--- begin Entries shown ---
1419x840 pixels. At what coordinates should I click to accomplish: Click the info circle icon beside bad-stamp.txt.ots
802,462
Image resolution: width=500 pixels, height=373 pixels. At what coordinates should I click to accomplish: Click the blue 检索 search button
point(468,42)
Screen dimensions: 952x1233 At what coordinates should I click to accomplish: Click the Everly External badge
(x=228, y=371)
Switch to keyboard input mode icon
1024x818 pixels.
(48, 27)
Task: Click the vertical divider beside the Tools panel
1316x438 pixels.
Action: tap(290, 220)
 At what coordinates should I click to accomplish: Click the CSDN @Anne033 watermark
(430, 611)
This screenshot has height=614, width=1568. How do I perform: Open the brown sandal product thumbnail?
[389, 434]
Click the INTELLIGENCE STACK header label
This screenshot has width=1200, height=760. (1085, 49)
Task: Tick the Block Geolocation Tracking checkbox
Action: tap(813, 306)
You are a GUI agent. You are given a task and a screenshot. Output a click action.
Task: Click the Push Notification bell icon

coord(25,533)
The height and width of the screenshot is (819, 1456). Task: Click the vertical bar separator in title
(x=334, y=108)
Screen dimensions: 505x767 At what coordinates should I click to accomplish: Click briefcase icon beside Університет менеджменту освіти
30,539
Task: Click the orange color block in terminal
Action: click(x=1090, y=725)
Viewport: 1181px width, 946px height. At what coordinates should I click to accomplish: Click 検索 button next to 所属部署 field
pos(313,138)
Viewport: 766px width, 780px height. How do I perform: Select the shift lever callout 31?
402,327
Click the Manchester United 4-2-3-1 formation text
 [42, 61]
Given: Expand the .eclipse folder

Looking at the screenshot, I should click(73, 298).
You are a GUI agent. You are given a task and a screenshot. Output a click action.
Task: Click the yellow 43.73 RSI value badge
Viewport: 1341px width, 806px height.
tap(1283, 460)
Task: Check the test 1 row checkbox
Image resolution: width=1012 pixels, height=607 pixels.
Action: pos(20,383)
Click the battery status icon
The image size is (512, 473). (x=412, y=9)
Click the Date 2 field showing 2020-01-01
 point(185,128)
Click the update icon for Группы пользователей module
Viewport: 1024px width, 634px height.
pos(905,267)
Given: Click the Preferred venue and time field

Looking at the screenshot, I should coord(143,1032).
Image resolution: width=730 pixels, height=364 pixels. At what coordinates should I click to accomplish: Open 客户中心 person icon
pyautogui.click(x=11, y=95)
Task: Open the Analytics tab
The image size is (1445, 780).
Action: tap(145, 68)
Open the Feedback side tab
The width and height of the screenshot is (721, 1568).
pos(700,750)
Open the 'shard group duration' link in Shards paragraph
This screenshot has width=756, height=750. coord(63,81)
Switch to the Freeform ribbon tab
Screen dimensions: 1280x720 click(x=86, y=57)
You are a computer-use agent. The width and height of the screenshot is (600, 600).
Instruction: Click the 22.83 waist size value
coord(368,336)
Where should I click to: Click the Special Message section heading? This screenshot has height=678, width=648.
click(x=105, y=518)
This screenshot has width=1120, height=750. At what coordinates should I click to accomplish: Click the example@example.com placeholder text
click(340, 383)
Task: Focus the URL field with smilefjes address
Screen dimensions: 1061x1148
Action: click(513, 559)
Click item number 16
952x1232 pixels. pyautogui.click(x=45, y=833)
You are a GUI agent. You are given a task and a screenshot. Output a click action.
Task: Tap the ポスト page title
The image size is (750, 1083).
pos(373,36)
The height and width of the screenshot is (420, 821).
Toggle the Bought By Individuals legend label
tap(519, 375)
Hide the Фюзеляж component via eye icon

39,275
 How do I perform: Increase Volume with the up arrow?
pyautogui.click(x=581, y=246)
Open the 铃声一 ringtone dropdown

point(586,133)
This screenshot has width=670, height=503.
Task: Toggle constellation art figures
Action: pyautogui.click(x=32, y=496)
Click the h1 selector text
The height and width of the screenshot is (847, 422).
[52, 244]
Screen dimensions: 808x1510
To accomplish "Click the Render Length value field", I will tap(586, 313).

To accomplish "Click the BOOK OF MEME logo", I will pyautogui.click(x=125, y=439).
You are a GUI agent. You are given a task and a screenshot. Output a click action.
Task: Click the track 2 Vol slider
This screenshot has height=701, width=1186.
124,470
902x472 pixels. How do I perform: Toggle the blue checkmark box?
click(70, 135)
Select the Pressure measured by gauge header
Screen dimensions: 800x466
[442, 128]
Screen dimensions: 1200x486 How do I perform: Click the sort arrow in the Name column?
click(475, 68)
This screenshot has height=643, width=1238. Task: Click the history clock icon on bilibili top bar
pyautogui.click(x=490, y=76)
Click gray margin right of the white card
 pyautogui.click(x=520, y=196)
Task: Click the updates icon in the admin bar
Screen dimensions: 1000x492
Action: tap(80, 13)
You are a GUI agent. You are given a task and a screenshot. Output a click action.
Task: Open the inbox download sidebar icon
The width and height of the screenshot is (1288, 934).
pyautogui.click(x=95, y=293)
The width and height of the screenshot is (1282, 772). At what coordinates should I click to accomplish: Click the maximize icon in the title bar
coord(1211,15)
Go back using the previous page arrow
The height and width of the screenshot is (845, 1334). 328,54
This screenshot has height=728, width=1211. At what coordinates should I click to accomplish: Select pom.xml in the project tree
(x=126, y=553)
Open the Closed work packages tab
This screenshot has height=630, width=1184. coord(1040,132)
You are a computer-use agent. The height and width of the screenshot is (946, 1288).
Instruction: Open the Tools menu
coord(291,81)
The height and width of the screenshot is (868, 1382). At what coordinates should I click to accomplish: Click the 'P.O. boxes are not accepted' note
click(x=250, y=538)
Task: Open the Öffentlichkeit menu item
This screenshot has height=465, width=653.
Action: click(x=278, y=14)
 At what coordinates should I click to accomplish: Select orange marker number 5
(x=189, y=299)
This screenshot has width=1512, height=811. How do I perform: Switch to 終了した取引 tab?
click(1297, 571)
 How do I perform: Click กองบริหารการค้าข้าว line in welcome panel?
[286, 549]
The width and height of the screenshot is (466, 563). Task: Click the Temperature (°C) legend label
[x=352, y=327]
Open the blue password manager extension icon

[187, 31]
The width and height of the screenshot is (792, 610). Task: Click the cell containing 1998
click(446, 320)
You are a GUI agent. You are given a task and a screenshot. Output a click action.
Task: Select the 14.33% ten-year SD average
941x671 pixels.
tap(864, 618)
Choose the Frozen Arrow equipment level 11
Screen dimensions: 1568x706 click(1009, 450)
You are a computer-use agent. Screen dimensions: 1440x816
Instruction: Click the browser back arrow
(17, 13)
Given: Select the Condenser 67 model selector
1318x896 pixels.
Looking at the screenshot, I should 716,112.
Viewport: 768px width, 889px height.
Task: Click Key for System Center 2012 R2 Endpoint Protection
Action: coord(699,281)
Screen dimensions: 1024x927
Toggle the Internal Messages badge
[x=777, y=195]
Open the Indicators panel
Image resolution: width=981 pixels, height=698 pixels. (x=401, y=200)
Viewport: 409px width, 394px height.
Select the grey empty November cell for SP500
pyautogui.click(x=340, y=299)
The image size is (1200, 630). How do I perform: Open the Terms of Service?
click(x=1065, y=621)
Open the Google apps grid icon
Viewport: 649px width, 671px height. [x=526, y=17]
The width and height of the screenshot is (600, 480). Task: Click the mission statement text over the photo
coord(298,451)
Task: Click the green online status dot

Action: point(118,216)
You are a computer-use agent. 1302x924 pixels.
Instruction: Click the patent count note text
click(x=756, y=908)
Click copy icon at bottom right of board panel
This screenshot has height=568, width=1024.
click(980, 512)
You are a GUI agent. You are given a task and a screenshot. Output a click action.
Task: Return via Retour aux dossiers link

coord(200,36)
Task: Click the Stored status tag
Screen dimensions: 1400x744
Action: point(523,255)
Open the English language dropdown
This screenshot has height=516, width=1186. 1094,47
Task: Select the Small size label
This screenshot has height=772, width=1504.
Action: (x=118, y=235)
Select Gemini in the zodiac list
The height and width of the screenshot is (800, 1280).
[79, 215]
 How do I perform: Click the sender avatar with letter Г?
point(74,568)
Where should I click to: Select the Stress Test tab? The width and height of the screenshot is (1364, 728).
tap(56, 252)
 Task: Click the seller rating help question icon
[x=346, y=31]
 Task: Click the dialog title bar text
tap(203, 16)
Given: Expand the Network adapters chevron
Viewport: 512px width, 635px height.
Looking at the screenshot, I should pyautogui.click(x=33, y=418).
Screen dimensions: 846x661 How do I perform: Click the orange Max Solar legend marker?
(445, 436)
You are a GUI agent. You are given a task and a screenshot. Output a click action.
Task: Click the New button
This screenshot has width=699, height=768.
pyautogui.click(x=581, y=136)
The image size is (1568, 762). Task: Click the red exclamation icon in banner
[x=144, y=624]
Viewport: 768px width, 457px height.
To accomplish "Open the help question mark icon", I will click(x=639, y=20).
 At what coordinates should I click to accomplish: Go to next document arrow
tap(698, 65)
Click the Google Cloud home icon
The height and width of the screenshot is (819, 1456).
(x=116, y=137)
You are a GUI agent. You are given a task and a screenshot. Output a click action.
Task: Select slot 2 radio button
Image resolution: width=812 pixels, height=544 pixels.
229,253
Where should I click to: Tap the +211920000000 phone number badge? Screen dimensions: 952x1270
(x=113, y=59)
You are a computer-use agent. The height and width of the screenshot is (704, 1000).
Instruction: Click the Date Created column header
--- end Entries shown ---
● **The problem**
Convert the material between the lines holding "The image size is (1200, 630)." and "coord(298,451)", inclusive, into a two-column CSV with the header text,answer and one row for each text paired with its answer. Put every field in double quotes, and replace any line breaks inside a field with spaces.

● **Solution to this exercise**
text,answer
"The image size is (1200, 630). How do I perform: Open the Terms of Service?","click(x=1065, y=621)"
"Open the Google apps grid icon","Viewport: 649px width, 671px height. [x=526, y=17]"
"The width and height of the screenshot is (600, 480). Task: Click the mission statement text over the photo","coord(298,451)"